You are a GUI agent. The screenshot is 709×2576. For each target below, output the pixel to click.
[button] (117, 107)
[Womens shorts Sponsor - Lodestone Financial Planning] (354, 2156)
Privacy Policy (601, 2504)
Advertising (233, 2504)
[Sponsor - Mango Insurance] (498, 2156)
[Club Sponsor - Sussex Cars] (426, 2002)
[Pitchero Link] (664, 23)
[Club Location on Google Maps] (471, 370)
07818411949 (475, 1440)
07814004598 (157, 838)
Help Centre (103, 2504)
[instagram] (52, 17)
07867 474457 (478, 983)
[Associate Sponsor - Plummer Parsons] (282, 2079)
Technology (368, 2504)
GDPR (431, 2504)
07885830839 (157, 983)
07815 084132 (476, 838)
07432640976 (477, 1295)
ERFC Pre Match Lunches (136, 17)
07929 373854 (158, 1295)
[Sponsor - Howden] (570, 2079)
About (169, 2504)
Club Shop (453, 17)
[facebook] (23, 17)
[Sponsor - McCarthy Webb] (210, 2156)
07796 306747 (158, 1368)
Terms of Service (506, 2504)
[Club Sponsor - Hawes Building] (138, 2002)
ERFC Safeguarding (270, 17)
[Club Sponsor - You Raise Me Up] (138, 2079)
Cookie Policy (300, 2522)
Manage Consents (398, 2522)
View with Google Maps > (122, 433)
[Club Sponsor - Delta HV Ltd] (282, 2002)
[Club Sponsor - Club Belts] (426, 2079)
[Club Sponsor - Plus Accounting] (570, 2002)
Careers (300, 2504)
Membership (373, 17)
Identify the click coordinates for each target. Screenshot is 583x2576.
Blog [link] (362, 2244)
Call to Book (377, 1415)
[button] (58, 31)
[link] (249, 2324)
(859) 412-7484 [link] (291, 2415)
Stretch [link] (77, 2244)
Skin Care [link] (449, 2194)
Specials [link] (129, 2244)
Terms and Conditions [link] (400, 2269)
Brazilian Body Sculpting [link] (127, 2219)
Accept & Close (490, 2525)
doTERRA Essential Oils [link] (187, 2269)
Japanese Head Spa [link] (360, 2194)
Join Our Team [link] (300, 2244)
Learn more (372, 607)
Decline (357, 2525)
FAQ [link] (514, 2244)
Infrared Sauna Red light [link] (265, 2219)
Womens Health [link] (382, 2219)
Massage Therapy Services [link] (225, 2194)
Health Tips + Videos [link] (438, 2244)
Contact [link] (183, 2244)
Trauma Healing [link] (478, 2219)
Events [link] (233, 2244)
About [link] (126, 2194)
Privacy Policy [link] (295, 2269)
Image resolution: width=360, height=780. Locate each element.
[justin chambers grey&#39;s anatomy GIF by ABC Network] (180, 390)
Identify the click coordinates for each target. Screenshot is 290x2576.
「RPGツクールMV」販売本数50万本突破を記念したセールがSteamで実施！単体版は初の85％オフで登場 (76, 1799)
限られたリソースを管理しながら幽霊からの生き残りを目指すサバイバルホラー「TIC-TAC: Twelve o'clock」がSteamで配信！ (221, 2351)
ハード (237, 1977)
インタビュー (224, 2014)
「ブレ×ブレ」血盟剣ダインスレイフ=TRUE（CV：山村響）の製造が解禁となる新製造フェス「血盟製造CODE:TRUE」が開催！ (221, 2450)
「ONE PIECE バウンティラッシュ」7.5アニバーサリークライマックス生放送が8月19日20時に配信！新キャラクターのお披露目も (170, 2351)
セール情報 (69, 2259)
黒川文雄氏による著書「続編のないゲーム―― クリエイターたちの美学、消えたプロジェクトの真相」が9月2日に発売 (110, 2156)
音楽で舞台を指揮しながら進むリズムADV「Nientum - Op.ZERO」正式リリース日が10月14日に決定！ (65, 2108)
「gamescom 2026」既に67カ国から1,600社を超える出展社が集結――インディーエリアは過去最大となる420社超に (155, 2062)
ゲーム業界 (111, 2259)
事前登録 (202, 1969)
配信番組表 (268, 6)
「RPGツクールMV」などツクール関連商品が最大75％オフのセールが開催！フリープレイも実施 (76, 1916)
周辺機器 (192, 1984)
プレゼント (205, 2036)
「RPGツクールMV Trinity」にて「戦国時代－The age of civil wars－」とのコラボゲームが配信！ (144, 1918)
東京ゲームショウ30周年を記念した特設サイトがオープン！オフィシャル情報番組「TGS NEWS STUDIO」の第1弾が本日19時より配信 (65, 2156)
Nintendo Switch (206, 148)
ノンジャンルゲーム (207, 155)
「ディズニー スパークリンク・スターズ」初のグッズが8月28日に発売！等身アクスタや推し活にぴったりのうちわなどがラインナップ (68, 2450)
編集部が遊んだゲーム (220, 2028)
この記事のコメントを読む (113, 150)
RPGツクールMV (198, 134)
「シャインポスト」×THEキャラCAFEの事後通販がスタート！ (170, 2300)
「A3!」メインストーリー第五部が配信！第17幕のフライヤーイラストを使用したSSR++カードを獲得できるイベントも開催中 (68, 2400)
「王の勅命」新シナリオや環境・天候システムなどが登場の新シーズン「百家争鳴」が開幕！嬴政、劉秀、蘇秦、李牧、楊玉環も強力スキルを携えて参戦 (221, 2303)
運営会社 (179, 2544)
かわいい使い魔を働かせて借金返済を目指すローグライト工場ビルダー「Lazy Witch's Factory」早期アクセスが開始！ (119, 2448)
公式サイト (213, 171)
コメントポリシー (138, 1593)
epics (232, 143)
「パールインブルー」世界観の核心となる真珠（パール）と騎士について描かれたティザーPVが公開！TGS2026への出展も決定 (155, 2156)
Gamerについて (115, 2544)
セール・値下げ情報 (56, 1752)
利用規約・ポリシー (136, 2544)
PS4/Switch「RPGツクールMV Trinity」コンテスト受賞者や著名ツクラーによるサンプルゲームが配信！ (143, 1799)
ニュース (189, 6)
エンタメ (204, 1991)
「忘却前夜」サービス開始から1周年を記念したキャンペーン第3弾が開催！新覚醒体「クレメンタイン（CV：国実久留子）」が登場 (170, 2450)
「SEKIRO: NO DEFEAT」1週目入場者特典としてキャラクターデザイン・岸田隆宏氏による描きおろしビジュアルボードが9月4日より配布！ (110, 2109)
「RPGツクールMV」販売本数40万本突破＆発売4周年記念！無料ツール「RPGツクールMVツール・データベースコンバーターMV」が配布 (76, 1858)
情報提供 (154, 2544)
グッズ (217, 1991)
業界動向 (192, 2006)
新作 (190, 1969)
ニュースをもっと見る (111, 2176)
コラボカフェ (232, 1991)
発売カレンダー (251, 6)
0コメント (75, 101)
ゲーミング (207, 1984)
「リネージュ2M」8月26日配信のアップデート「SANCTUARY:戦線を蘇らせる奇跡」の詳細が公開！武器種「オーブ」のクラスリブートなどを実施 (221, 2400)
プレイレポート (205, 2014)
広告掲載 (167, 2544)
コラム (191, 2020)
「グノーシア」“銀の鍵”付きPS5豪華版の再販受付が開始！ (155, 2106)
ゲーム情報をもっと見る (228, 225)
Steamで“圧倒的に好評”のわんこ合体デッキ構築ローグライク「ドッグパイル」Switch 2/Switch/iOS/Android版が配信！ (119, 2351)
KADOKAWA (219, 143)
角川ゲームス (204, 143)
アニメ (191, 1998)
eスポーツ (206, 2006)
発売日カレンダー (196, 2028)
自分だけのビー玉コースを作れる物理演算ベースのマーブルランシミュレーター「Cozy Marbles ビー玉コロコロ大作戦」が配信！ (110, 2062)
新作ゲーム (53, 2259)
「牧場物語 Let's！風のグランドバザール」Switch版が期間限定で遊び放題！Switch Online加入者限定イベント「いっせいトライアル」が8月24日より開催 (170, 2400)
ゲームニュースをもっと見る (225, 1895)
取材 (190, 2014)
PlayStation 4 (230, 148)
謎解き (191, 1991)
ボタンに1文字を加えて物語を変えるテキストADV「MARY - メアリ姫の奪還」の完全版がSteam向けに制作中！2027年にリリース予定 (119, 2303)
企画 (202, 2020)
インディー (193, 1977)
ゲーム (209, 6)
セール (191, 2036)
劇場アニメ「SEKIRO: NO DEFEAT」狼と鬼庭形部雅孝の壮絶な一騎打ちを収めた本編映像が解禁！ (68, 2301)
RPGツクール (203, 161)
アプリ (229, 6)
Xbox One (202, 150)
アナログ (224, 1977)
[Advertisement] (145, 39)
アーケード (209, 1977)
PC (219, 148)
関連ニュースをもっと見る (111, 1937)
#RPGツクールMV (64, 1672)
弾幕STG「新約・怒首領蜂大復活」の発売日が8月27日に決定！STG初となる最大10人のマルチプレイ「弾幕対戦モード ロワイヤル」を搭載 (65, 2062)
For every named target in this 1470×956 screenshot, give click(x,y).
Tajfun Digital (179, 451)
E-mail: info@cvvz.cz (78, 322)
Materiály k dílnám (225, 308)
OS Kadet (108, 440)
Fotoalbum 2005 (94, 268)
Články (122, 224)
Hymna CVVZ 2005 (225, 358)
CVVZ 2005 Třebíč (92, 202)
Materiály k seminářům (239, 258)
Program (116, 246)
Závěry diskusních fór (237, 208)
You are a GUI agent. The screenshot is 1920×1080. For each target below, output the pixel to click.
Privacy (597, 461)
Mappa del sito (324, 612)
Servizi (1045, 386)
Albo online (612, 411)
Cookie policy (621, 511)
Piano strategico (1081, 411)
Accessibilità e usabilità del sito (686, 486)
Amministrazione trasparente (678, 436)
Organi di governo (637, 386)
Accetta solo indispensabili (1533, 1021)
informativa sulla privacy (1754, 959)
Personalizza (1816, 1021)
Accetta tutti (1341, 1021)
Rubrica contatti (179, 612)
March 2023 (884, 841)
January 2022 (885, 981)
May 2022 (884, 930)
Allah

◇ ◇ ◇

## [Task directions]
The lines above from the one containing "劇場アニメ「SEKIRO: NO DEFEAT」狼と鬼庭形部雅孝の壮絶な一騎打ちを収めた本編映像が解禁！" through the one containing "CVVZ 2005 Třebíč (92, 202)" are to be set down exactly, and no others.

## [Answer to this task]
劇場アニメ「SEKIRO: NO DEFEAT」狼と鬼庭形部雅孝の壮絶な一騎打ちを収めた本編映像が解禁！ (68, 2301)
RPGツクール (203, 161)
アプリ (229, 6)
Xbox One (202, 150)
アナログ (224, 1977)
[Advertisement] (145, 39)
アーケード (209, 1977)
PC (219, 148)
関連ニュースをもっと見る (111, 1937)
#RPGツクールMV (64, 1672)
弾幕STG「新約・怒首領蜂大復活」の発売日が8月27日に決定！STG初となる最大10人のマルチプレイ「弾幕対戦モード ロワイヤル」を搭載 (65, 2062)
For every named target in this 1470×956 screenshot, give click(x,y).
Tajfun Digital (179, 451)
E-mail: info@cvvz.cz (78, 322)
Materiály k dílnám (225, 308)
OS Kadet (108, 440)
Fotoalbum 2005 (94, 268)
Články (122, 224)
Hymna CVVZ 2005 (225, 358)
CVVZ 2005 Třebíč (92, 202)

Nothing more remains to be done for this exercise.